▸ **Data for processing**
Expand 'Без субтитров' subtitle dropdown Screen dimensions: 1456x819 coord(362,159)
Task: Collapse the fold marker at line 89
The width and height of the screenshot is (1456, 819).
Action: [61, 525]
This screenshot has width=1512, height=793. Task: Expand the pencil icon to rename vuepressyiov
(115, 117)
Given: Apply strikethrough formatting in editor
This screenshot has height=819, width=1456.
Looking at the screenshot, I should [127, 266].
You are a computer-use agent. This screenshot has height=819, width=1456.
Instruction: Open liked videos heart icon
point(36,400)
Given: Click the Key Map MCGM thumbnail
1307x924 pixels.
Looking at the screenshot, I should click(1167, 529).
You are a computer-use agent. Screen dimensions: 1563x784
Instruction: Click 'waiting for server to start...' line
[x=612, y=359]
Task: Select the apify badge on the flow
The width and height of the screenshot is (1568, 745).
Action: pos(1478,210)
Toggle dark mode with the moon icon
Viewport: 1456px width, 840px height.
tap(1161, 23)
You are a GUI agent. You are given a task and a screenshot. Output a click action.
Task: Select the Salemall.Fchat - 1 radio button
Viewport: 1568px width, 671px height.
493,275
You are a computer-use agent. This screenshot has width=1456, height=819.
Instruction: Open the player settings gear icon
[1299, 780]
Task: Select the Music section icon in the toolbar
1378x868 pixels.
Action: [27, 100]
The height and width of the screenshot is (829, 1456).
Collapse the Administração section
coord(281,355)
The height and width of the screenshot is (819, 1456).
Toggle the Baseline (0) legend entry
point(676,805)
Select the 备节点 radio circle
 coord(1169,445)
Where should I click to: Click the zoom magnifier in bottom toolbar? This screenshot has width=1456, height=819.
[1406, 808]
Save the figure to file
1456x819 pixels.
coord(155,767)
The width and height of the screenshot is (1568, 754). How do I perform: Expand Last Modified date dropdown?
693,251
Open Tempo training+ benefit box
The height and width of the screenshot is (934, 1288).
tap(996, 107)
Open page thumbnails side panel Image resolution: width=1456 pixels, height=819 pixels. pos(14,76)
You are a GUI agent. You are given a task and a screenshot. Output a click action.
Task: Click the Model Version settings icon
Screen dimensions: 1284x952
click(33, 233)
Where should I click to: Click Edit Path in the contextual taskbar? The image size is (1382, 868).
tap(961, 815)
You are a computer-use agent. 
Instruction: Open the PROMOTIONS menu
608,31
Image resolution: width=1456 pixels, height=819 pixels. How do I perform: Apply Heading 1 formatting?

▸ **Task directions**
Copy out every line from the one containing "Task: Click the Model Version settings icon" to the end of the material, both ends included.

▸ **The completed task**
Task: Click the Model Version settings icon
Screen dimensions: 1284x952
click(33, 233)
Where should I click to: Click Edit Path in the contextual taskbar? The image size is (1382, 868).
tap(961, 815)
You are a computer-use agent. 
Instruction: Open the PROMOTIONS menu
608,31
Image resolution: width=1456 pixels, height=819 pixels. How do I perform: Apply Heading 1 formatting?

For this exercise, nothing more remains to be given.